ASSIGNMENT: Return each of the entries below precisely as it appears.

*** Opening DATA SHOWN ***

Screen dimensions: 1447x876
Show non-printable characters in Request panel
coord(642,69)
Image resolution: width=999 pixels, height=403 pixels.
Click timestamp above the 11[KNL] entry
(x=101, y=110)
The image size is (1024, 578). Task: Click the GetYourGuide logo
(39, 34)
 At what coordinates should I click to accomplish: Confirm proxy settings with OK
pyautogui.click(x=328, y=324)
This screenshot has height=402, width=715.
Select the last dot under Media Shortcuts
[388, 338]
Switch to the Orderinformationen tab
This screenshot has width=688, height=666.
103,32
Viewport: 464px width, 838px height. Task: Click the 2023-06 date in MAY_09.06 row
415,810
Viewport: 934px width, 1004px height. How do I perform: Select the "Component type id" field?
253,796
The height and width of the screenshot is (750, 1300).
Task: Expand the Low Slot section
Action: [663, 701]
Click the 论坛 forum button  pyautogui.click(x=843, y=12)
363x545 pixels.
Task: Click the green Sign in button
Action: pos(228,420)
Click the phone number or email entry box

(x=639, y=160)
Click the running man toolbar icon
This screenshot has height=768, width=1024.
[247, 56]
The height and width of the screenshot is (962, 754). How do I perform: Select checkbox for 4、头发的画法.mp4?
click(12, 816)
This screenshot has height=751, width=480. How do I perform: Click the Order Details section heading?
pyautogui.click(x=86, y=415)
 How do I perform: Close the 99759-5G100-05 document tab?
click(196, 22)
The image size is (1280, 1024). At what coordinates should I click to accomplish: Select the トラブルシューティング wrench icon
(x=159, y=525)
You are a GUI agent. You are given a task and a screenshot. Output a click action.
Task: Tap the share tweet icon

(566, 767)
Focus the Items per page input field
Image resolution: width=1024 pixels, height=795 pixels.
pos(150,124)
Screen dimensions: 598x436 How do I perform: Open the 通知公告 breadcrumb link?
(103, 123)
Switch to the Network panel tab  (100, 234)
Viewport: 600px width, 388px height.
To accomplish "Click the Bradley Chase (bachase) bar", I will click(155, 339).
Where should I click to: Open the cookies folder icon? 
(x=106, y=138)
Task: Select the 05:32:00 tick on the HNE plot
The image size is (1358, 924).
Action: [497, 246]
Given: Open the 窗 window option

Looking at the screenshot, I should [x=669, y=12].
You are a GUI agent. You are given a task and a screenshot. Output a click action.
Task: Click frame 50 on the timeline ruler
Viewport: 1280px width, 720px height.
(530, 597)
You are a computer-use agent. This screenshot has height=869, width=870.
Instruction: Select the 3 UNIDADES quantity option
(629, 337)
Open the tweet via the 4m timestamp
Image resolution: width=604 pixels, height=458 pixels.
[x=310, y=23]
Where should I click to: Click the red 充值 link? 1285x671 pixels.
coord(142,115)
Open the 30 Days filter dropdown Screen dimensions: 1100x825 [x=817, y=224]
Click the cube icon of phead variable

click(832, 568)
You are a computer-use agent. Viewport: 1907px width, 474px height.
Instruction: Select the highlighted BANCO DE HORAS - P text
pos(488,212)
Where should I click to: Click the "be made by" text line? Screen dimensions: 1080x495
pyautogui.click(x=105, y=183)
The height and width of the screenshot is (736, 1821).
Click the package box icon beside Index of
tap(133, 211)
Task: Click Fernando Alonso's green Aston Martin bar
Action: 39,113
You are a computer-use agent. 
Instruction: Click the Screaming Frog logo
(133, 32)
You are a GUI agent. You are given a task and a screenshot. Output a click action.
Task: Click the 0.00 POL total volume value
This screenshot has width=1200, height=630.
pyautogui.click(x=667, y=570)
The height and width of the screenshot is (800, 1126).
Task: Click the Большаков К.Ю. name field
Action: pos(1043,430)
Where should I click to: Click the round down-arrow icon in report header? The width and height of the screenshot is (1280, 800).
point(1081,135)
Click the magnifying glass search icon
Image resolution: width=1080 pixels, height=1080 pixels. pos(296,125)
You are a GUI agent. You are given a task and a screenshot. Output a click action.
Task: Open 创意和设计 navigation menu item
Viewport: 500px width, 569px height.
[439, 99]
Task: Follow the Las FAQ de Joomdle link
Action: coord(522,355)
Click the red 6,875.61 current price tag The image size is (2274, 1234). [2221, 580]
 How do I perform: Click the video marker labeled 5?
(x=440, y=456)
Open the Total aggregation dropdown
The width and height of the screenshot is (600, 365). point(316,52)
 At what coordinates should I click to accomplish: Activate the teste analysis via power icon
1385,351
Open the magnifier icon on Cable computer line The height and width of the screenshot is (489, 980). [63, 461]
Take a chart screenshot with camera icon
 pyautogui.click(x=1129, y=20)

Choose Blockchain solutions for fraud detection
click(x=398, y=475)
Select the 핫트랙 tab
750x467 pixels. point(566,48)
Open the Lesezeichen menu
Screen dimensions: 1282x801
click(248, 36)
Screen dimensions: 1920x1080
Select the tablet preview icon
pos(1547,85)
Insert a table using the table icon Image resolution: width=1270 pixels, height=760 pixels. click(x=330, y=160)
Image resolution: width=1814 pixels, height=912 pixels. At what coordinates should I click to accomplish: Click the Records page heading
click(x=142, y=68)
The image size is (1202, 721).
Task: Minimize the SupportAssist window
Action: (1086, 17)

*** Closing DATA SHOWN ***

WRITTEN ANSWER:
Screen dimensions: 1447x876
Show non-printable characters in Request panel
coord(642,69)
Image resolution: width=999 pixels, height=403 pixels.
Click timestamp above the 11[KNL] entry
(x=101, y=110)
The image size is (1024, 578). Task: Click the GetYourGuide logo
(39, 34)
 At what coordinates should I click to accomplish: Confirm proxy settings with OK
pyautogui.click(x=328, y=324)
This screenshot has height=402, width=715.
Select the last dot under Media Shortcuts
[388, 338]
Switch to the Orderinformationen tab
This screenshot has width=688, height=666.
103,32
Viewport: 464px width, 838px height. Task: Click the 2023-06 date in MAY_09.06 row
415,810
Viewport: 934px width, 1004px height. How do I perform: Select the "Component type id" field?
253,796
The height and width of the screenshot is (750, 1300).
Task: Expand the Low Slot section
Action: [663, 701]
Click the 论坛 forum button  pyautogui.click(x=843, y=12)
363x545 pixels.
Task: Click the green Sign in button
Action: pos(228,420)
Click the phone number or email entry box

(x=639, y=160)
Click the running man toolbar icon
This screenshot has height=768, width=1024.
[247, 56]
The height and width of the screenshot is (962, 754). How do I perform: Select checkbox for 4、头发的画法.mp4?
click(12, 816)
This screenshot has height=751, width=480. How do I perform: Click the Order Details section heading?
pyautogui.click(x=86, y=415)
 How do I perform: Close the 99759-5G100-05 document tab?
click(196, 22)
The image size is (1280, 1024). At what coordinates should I click to accomplish: Select the トラブルシューティング wrench icon
(x=159, y=525)
You are a GUI agent. You are given a task and a screenshot. Output a click action.
Task: Tap the share tweet icon

(566, 767)
Focus the Items per page input field
Image resolution: width=1024 pixels, height=795 pixels.
pos(150,124)
Screen dimensions: 598x436 How do I perform: Open the 通知公告 breadcrumb link?
(103, 123)
Switch to the Network panel tab  (100, 234)
Viewport: 600px width, 388px height.
To accomplish "Click the Bradley Chase (bachase) bar", I will click(155, 339).
Where should I click to: Open the cookies folder icon? 
(x=106, y=138)
Task: Select the 05:32:00 tick on the HNE plot
The image size is (1358, 924).
Action: [497, 246]
Given: Open the 窗 window option

Looking at the screenshot, I should [x=669, y=12].
You are a GUI agent. You are given a task and a screenshot. Output a click action.
Task: Click frame 50 on the timeline ruler
Viewport: 1280px width, 720px height.
(530, 597)
You are a computer-use agent. This screenshot has height=869, width=870.
Instruction: Select the 3 UNIDADES quantity option
(629, 337)
Open the tweet via the 4m timestamp
Image resolution: width=604 pixels, height=458 pixels.
[x=310, y=23]
Where should I click to: Click the red 充值 link? 1285x671 pixels.
coord(142,115)
Open the 30 Days filter dropdown Screen dimensions: 1100x825 [x=817, y=224]
Click the cube icon of phead variable

click(832, 568)
You are a computer-use agent. Viewport: 1907px width, 474px height.
Instruction: Select the highlighted BANCO DE HORAS - P text
pos(488,212)
Where should I click to: Click the "be made by" text line? Screen dimensions: 1080x495
pyautogui.click(x=105, y=183)
The height and width of the screenshot is (736, 1821).
Click the package box icon beside Index of
tap(133, 211)
Task: Click Fernando Alonso's green Aston Martin bar
Action: 39,113
You are a computer-use agent. 
Instruction: Click the Screaming Frog logo
(133, 32)
You are a GUI agent. You are given a task and a screenshot. Output a click action.
Task: Click the 0.00 POL total volume value
This screenshot has width=1200, height=630.
pyautogui.click(x=667, y=570)
The height and width of the screenshot is (800, 1126).
Task: Click the Большаков К.Ю. name field
Action: pos(1043,430)
Where should I click to: Click the round down-arrow icon in report header? The width and height of the screenshot is (1280, 800).
point(1081,135)
Click the magnifying glass search icon
Image resolution: width=1080 pixels, height=1080 pixels. pos(296,125)
You are a GUI agent. You are given a task and a screenshot. Output a click action.
Task: Open 创意和设计 navigation menu item
Viewport: 500px width, 569px height.
[439, 99]
Task: Follow the Las FAQ de Joomdle link
Action: coord(522,355)
Click the red 6,875.61 current price tag The image size is (2274, 1234). [2221, 580]
 How do I perform: Click the video marker labeled 5?
(x=440, y=456)
Open the Total aggregation dropdown
The width and height of the screenshot is (600, 365). point(316,52)
 At what coordinates should I click to accomplish: Activate the teste analysis via power icon
1385,351
Open the magnifier icon on Cable computer line The height and width of the screenshot is (489, 980). [63, 461]
Take a chart screenshot with camera icon
 pyautogui.click(x=1129, y=20)

Choose Blockchain solutions for fraud detection
click(x=398, y=475)
Select the 핫트랙 tab
750x467 pixels. point(566,48)
Open the Lesezeichen menu
Screen dimensions: 1282x801
click(248, 36)
Screen dimensions: 1920x1080
Select the tablet preview icon
pos(1547,85)
Insert a table using the table icon Image resolution: width=1270 pixels, height=760 pixels. click(x=330, y=160)
Image resolution: width=1814 pixels, height=912 pixels. At what coordinates should I click to accomplish: Click the Records page heading
click(x=142, y=68)
The image size is (1202, 721).
Task: Minimize the SupportAssist window
Action: (1086, 17)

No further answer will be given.